BERMAN: New York attorney general Eric Schneiderman declined to comment on whether he is investigating the foundation's lack of registration, but he has discussed launching a probe after "The Washington Post" reported that the foundation made expenditures that benefitted Trump and his businesses. No comment yet from the Trump campaign.

ALISON KOSIK, CNN HOST: So much to talk about in politics land. Let's go to senior media correspondent Brian Stelter. He's host of CNNs "RELIABLE SOURCES". Good morning, thanks for waking up --


KOSIK: -- so early for us.

STELTER: Thank you. KOSIK: So, I wanted to go back to Donald Trump continuing to drag out kind of his sour grapes from his debate performance and denying that he was baited into attacking former Miss Universe, Alicia Machado. Listen to what he said. He keeps -- he keeps sort of bringing this forward.
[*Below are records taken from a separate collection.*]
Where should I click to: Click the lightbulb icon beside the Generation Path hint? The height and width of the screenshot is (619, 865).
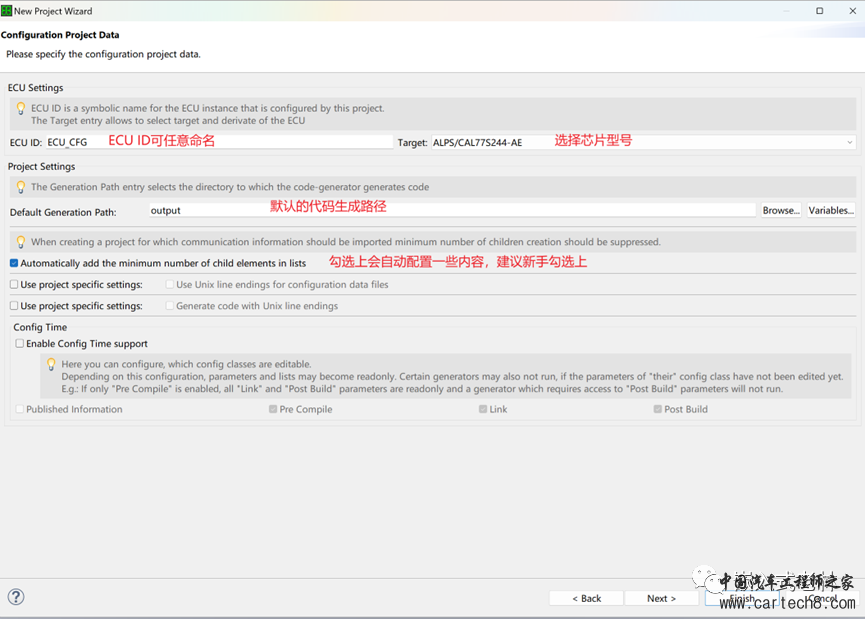coord(20,187)
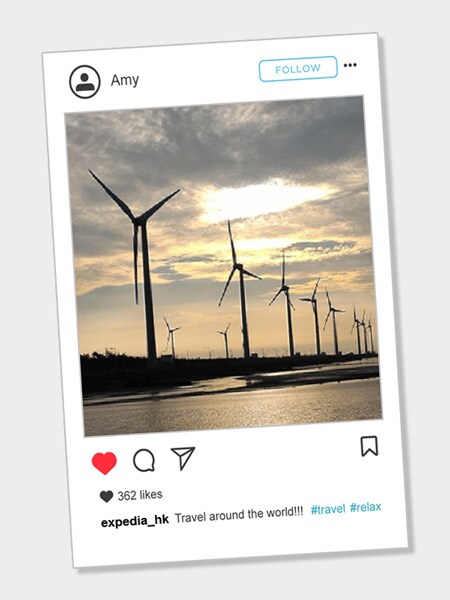Save the post with the bookmark icon

(x=369, y=446)
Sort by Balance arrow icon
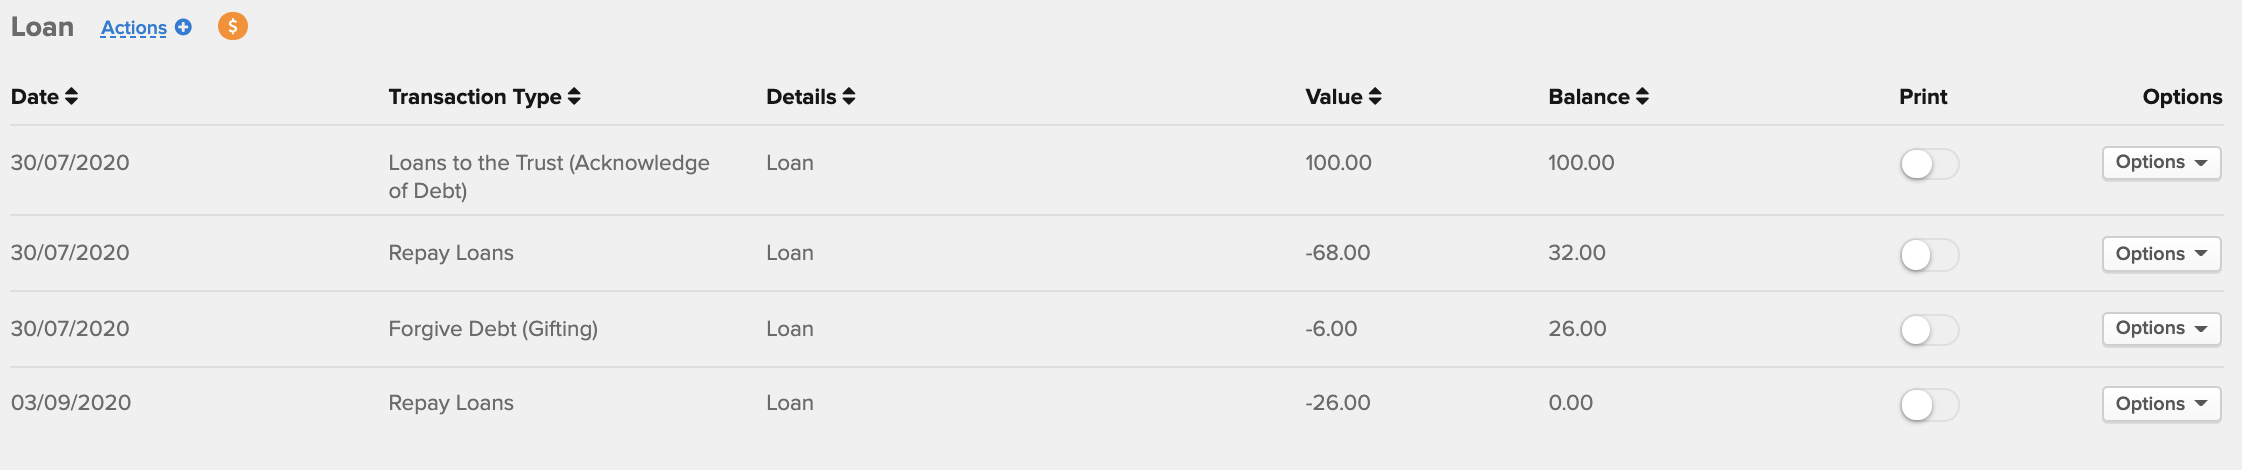 click(1642, 96)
NH1 NEWS REPORTER: Back in Monday's debate -- going into that debate a lot of people said that Hillary Clinton was going to try to bait you and some people say maybe you took the bait. Will you be more disciplined, maybe, in the second debate?

DONALD TRUMP (R), PRESIDENTIAL CANDIDATE: I don't think I took the bait. You know, every online poll had me winning the debate, so -- every single one of them -- many of them. So look, I found it to be an amazing experience, actually. We had 88 million people or something around that number and I just found it to be an amazing experience. You know, I think we did well. I think I did -- you know, I'm very happy with the way it turned out.


KOSIK: OK, we'll get to the online polling in just a bit, but just to go back to what the strategy is going to be for the Trump camp in the next debate. There feels like -- it feels like there's a desperation going on here because of his performance that the real polls say that he just lost the debate.

STELTER: And more polls will be coming out in the days to come. We'll see what the reverberations are from the debate on Monday as we head into the V.P. debate next Tuesday. There have been a number of online Web surveys or, as you said, John, contests that show Trump winning. And those are easily manipulated which is why it's a shame Trump keeps mentioning them and citing them as if they're real. He's confusing and conflating real scientific polls with these unscientific surveys.

BERMAN: One of the things that's interesting as we keep saying that Donald Trump was baited in the debate into bringing up Alicia Machado --


BERMAN: -- he didn't really address it in the debate. Hillary Clinton brought it up in the debate, dangled it out there, and then everyone moved on. But it was Donald Trump, himself, who brought it up the next morning --


BERMAN: -- and he keeps bringing it up, including right now. Donald Trump or someone in his Twitter account is awake watching EARLY START or is awake right now tweeting furiously about Alicia Machado. STELTER: It started on Monday, now it's Friday and he's talking more about her.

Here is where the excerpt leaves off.